皮肉ではなかった。わたしには、なりたいものなんて何もなかった……
「君は、何かを書けばいいじゃないか」伊東が不意に言った。
「何か?」とわたしは答えた。
「本を読むのが好きなんだから」と彼は続けた。
雲間から月が顔を覗かせ、ふたたび地表と海原を淡い光で照らし始めた。
暗い沖合いが月の光を受け、キラキラと輝いていた。
安直過ぎる、と思った。
だけど……
「考えたこともなかった」わたしは笑った。
「君ならいいものが書けるんじゃないかな?」と伊東が言った。
「どうして?」
「わかるんだよ」と彼は綺麗に笑った。「君の書くものは、きっと『いいもの』だってね」
仮に世間の人たちに、受け入れられなくても、と彼は続けた。
「ゴッホみたいに?」わたしは冗談めかしてまた微笑んだ。
「そう、ゴッホみたいに」と彼もまた笑った。「あるいは、アンリ・ルソーみたいに」
6
11月。
その日は冷たい雨が降っていた。
わたしは傘を忘れて、学校の昇降口で雨宿りをしていた。
少しして、伊東がやってきた。
「奇遇だね」と彼は微笑んだ。「僕も傘を忘れたんだ」
わたしも微笑んだ。
わたしたちは並んで、昇降口に立っていた。
わたしは黙って、雨を眺めていた。
雨は校庭に静かに降り注いでいた。さぁ……と、とても静かに。
沈黙を破ったのは、伊東の言葉だった。
「僕は、君が好きだ」彼はそう言った。
わたしはなにも言えなかった。
「君は——」
「ごめん」とわたしは答えた。
「どうして……」
わたしはなにも言えなかった。
わたしは、昇降口から出ようとした。
そのとき、伊東がわたしの手を掴んだ。
「濡れるよ」と彼は言った。
ごめん、とわたしは彼の手を振り解いた。
わたしは雨のなか、校庭を横切っていった。

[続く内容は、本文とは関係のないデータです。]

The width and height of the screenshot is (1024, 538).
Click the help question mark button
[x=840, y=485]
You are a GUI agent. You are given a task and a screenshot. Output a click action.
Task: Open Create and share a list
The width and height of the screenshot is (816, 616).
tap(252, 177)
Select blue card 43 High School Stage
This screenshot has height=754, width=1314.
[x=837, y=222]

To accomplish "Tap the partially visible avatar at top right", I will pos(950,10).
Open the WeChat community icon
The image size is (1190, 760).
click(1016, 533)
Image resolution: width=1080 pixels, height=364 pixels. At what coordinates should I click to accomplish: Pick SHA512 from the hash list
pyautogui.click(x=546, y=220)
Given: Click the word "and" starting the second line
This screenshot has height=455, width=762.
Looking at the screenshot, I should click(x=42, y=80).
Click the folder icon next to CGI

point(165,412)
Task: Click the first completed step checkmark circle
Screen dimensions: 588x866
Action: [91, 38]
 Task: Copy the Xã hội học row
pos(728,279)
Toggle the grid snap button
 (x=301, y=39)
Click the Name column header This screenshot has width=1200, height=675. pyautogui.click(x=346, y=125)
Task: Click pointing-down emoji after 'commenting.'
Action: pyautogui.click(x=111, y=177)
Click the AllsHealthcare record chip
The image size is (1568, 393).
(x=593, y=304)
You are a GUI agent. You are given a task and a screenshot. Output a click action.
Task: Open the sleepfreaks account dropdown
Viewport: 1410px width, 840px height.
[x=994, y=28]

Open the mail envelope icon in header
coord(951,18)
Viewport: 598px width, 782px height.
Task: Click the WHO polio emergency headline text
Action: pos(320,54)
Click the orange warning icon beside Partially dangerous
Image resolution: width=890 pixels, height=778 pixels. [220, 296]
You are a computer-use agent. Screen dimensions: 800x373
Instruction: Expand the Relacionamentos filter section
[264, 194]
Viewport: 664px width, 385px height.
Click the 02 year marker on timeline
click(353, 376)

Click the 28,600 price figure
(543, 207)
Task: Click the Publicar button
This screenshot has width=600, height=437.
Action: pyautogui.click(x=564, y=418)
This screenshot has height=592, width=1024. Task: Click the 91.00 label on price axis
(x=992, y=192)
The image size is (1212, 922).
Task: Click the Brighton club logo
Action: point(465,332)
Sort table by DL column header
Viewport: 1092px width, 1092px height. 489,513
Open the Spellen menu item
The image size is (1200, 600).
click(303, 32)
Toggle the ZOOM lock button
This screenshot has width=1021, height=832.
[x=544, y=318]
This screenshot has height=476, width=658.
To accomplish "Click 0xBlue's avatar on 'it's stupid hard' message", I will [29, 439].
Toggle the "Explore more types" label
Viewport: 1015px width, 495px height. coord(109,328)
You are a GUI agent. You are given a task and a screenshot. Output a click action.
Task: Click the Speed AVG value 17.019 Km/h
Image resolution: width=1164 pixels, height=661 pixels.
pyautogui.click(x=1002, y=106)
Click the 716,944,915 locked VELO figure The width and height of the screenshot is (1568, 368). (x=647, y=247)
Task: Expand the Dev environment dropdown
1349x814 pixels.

背中に彼の視線を感じながら。
わたしは彼のことを受け入れることができなかった。
わたしは愛されることが怖かったのだ。どうしようもなく。
幼いころから泥水を飲んできた人が、とつぜん綺麗な水を差し出されても、それに抵抗を覚えるみたいに——
だけど、それだけじゃなかった。
わたしは彼に、「父」を求めていたのだ。
彼に父の影を垣間見ていた。
わたしにはどうしても、それが間違ったことのように思えたのだ。